计算机工程与应用 ›› 2023, Vol. 59 ›› Issue (20): 1-12.DOI: 10.3778/j.issn.1002-8331.2303-0111

• 热点与综述 • 上一篇    下一篇

基于深度神经网络的图像修复算法综述

吕建峰,邵立珍,雷雪梅   

  1. 1.北京科技大学 自动化学院,北京 100083
    2.北京科技大学 顺德创新学院,广东 佛山 528399
    3.北京科技大学 信息化建设与管理办公室,北京 100083
  • 出版日期:2023-10-15 发布日期:2023-10-15

Image Inpainting Algorithm Based on Deep Neural Networks

LYU Jianfeng, SHAO Lizhen, LEI Xuemei   

  1. 1.School of Automation and Electrical Engineering, University of Science and Technology Beijing, Beijing 100083, China
    2.Shunde Innovation School, University of Science and Technology Beijing, Foshan, Guangdong 528399, China
    3.Office of Information Technology, University of Science and Technology Beijing, Beijing 100083, China
  • Online:2023-10-15 Published:2023-10-15

摘要: 深度学习的快速发展使计算机视觉技术应用越来越广泛,同时利用深度神经网络根据破损图像的已知信息对图像复原的修复技术成为关注的热点。对近年基于深度神经网络的图像修复方法进行了综述和分析:按照模型优化的方向,对图像修复方法进行分类综述;介绍了图像修复常用的数据集和性能评价指标,并在相关数据集上对各种基于深度神经网络的破损图像修复算法进行性能评价和分析;总结和分析了现有图像修复方法面临的挑战和未来研究方向。

关键词: 深度神经网络, 图像修复, 算法分析

Abstract: With the rapid development of deep learning, computer vision technology is applied more and more widely. At the same time, the image inpainting technology based on the known information of the damaged image using deep neural network has also become a hot topic. The image inpainting methods based on depth neural network in recent years are reviewed and analyzed. Firstly, the image inpainting methods are classified and summarized according to the view of model optimization.
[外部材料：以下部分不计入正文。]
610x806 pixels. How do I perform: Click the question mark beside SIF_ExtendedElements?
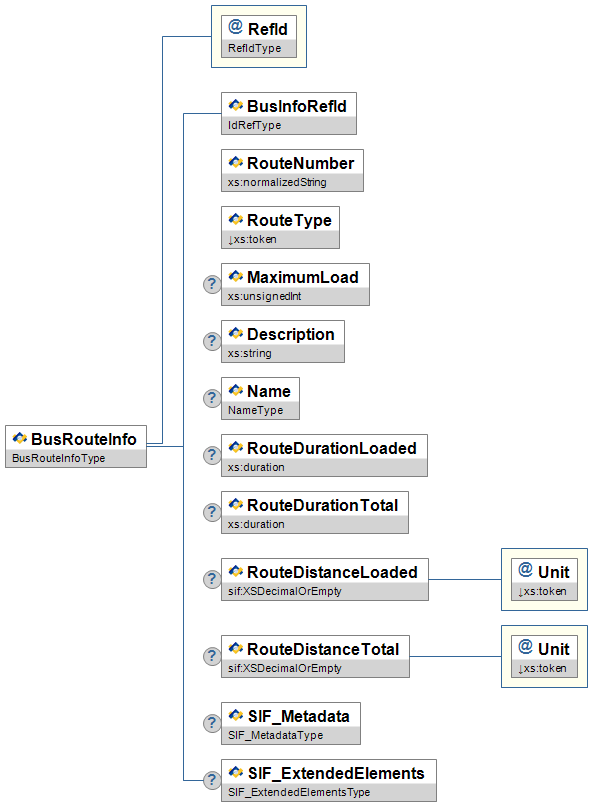(212, 780)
Then the common datasets and performance evaluation indicators are introduced, and the performance evaluation and analysis of various deep neural network-based image inpainting algorithms are carried out on the relevant data sets. Finally, the challenges faced by the existing image inpainting methods are analyzed, and the future research works are prospected.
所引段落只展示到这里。